Change Data Capture (CDC) Made Easy Using Mapping Variables
At times we may need to implement Change Data Capture for small data integration projects which includes just couple of workflows. Introducing a Change Data Capture framework for such project is not a recommended way to handle this, just because of the efforts required to build the framework may not be justified. Here in this article lets discuss about a simple, easy approach handle Change Data Capture.
We will be using Informatica Mapping Variables to building our Change Data Capture logic. Before even we talk about the implementation, lets understand the Mapping Variable
Informatica Mapping Variable
What is Mapping Variable
These are variables created in PowerCenter Designer, which you can use in any expression in a mapping, and you can also use the mapping variables in a source qualifier filter, user-defined join, or extract override, and in the Expression Editor of reusable transformations.Mapping Variable Starting Value
Mapping variable can take the starting value from
- Parameter file
- Pre-session variable assignment
- Value saved in the repository
- Initial value
- Default Value
The Integration Service looks for the start value in the order mentioned above. Value of the mapping variable can be changed with in the session using an expression and the final value of the variable will be saved into the repository. The saved value from the repository is retrieved in the next session run and used as the session start value.
Setting Mapping Variable Value
You can change the mapping variable value with in the mapping or session using the Set Function. We need to use the set function based on the Aggregation Type of the variable. Aggregation Type of the variable can be set when the variable is declared in the mapping.
- SetMaxVariable. Sets the variable to the maximum value of a group of values. To use the SetMaxVariable with a mapping variable, the aggregation type of the mapping variable must be set to Max.
- SetMinVariable. Sets the variable to the minimum value of a group of values. use the SetMinVariable with a mapping variable, the aggregation type of the mapping variable must be set to Min.
- SetCountVariable. Increments the variable value by one. In other words, it adds one to the variable value when a row is marked for insertion, and subtracts one when the row is marked for deletion. To use the SetCountVariable with a mapping variable, the aggregation type of the mapping variable must be set to Count.
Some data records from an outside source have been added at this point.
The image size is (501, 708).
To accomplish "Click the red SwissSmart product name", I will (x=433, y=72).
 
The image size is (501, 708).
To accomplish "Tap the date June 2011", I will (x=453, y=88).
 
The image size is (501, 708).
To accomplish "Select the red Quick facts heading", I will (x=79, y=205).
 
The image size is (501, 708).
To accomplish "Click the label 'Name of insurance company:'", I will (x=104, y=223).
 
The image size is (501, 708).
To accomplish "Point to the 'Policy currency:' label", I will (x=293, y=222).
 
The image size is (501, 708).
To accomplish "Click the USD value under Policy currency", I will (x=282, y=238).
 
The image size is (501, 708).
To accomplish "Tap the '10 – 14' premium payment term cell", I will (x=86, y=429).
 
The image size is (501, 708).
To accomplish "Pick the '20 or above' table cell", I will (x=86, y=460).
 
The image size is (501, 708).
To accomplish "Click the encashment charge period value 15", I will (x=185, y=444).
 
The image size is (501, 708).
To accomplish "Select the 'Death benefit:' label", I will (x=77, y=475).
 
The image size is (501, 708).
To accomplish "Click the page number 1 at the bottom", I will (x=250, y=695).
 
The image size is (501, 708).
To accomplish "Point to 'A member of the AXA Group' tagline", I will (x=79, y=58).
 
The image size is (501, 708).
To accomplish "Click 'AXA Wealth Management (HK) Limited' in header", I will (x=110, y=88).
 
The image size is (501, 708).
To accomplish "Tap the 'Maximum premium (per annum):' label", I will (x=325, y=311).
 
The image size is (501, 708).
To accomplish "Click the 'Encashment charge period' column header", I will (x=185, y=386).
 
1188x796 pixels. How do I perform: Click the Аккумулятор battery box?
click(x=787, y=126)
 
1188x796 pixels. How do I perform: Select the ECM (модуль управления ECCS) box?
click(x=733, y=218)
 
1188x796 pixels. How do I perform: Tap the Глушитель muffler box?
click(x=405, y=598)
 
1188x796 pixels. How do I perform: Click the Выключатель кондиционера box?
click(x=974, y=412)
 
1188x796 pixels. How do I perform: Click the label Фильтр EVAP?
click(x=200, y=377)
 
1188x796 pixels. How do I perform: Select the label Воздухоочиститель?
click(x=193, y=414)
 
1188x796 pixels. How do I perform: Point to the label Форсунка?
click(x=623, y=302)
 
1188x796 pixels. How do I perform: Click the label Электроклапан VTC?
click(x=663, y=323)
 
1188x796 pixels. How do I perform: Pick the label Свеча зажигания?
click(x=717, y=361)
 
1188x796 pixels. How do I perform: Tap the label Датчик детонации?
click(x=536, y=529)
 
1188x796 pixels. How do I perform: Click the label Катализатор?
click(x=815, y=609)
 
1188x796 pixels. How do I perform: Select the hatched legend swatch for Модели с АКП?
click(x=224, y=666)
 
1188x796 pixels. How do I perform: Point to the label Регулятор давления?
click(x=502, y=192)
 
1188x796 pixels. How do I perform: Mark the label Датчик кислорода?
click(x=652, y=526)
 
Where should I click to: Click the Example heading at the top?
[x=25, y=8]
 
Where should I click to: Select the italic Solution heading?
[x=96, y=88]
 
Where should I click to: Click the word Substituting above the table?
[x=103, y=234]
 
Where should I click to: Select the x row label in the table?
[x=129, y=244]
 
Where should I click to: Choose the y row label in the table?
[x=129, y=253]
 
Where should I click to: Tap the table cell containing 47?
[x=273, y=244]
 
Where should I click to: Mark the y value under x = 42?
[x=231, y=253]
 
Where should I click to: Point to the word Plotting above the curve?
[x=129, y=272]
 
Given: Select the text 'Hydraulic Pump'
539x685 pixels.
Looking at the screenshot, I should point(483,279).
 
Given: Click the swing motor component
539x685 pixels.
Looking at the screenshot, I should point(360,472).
- SetVariable. Sets the variable to the configured value. At the end of a session, it compares the final current value of the variable to the start value of the variable. Based on the aggregate type of the variable, it saves a final value to the repository.
Change Data Capture Implementation
Now we understand the mapping variables, lets go ahead and start building our mapping with Change Data Capture.
Here we are going to implement Change Data Capture for CUSTOMER data load. We need to load any new customer or changed customers data to a flat file. Since the column UPDATE_TS value changes for any new or updated customer record, we will be able to find the new or changed customer records using UPDATE_TS column.
As the first step lets start the mapping and create a mapping variable as shown in below image.
- $$M_DATA_END_TIME as Date/Time
Now bring in the source and source qualified to the mapping designer workspace. Open the source qualifier and give the filter condition to get the latest data from the source as shown below.
- STG_CUSTOMER_MASTER.UPDATE_TS > CONVERT(DATETIME,'$$M_DATA_END_TIME')
Note : This filter condition will make sure that, latest data is pulled from the source table each and every time. Latest value for the variable $M_DATA_END_TIME is retrieved from the repository every time the session is run.
Now map the column UPDATE_TS to an expression transformation and create a variable expression as below.
- SETMAXVARIABLE($M_DATA_END_TIME,UPDATE_TS)
Note : This expression will make sure that, latest value from the the column UPDATE_TS is stored into the repository after the successful completion of the session run.
Now you can map all the remaining columns to the down stream transformation and complete all other transformation required in the mapping.
That’s all you need to configure Change Data Capture, Now create your workflow and run the workflow.
Once you look into the session log file you can see the mapping variable value is retrieved from the repository and used in the source SQL, just like shown in the image below.
You can look at the mapping variable value stored in the repository, from workflow manager. Choose the session from the workspace, right click and select 'View Persistent Value'. You get the mapping variable in a pop up window, like shown below.